Input:
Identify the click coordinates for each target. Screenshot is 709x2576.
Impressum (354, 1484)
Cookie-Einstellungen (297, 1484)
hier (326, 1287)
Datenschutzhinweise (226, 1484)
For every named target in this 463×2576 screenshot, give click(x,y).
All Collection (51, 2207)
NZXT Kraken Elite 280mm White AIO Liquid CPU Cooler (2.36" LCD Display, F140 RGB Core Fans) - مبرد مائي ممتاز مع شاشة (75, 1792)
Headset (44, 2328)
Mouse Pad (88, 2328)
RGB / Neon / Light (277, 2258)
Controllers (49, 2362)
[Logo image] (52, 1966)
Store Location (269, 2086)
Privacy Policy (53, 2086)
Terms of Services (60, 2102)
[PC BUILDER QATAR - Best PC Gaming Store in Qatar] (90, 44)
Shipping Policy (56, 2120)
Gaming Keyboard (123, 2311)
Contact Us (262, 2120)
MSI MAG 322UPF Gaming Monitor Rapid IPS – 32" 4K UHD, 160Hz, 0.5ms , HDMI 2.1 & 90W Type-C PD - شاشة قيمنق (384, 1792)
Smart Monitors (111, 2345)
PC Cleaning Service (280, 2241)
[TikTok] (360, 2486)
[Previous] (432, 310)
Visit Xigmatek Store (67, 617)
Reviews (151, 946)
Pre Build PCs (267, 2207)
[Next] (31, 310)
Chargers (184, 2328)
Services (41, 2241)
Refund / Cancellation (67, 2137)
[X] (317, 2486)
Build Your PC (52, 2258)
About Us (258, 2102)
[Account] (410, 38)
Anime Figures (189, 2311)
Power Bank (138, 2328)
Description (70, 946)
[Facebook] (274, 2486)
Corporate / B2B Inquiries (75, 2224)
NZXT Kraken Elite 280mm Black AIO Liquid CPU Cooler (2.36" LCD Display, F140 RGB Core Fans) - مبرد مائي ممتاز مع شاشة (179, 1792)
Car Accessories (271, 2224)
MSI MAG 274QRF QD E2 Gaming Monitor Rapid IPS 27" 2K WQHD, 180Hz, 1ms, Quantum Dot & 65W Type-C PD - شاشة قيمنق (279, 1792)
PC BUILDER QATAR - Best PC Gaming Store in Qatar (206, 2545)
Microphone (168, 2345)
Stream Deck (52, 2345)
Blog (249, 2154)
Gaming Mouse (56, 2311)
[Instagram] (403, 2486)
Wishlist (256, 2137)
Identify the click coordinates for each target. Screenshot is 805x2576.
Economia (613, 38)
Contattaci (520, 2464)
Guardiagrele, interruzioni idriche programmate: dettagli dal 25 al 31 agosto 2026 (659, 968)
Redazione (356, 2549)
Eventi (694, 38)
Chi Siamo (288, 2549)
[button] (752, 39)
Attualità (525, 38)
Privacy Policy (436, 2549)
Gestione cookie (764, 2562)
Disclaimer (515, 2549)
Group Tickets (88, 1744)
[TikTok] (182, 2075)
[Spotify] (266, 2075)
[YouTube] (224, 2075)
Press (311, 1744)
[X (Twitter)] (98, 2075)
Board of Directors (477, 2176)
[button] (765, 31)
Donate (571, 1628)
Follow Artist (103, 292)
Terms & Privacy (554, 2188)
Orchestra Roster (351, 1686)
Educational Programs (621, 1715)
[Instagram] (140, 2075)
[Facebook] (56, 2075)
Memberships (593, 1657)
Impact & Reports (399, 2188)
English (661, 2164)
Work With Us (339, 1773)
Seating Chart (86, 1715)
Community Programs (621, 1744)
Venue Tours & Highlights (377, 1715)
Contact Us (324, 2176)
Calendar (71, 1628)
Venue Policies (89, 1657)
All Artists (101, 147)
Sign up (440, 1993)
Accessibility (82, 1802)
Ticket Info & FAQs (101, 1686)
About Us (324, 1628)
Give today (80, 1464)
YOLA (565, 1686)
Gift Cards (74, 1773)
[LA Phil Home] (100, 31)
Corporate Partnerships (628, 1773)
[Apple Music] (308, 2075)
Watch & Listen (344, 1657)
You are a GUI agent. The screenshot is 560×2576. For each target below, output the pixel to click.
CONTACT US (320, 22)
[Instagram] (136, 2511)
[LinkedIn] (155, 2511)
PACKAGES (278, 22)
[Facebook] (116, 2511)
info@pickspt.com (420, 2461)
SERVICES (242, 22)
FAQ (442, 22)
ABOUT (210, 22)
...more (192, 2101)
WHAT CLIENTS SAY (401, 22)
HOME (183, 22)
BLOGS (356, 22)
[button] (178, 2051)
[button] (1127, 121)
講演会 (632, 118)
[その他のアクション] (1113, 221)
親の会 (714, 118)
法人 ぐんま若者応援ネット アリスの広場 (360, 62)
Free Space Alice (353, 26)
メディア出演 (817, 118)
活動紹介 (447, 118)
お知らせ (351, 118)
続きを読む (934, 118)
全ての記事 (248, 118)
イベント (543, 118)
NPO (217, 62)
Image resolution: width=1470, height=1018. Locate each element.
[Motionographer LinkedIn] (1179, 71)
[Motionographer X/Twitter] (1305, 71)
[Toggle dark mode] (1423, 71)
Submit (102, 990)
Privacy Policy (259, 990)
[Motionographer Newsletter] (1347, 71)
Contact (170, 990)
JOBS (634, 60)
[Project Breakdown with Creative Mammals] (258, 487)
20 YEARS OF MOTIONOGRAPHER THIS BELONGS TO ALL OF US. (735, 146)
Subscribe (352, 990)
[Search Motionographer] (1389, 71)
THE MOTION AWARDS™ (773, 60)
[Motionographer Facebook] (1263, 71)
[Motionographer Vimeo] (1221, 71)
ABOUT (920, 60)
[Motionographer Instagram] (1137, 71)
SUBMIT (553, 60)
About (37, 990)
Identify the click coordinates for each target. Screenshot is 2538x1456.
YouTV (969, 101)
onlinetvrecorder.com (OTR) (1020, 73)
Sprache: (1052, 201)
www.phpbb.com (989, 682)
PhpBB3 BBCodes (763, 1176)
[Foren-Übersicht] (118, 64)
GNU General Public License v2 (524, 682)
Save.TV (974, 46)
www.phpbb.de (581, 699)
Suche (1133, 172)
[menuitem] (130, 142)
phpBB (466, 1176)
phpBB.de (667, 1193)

Action item:
Quote every line of the records above, from the first down to the one holding "Controllers (49, 2362)", exactly as written.

Worked solution:
Identify the click coordinates for each target. Screenshot is 709x2576.
Impressum (354, 1484)
Cookie-Einstellungen (297, 1484)
hier (326, 1287)
Datenschutzhinweise (226, 1484)
For every named target in this 463×2576 screenshot, give click(x,y).
All Collection (51, 2207)
NZXT Kraken Elite 280mm White AIO Liquid CPU Cooler (2.36" LCD Display, F140 RGB Core Fans) - مبرد مائي ممتاز مع شاشة (75, 1792)
Headset (44, 2328)
Mouse Pad (88, 2328)
RGB / Neon / Light (277, 2258)
Controllers (49, 2362)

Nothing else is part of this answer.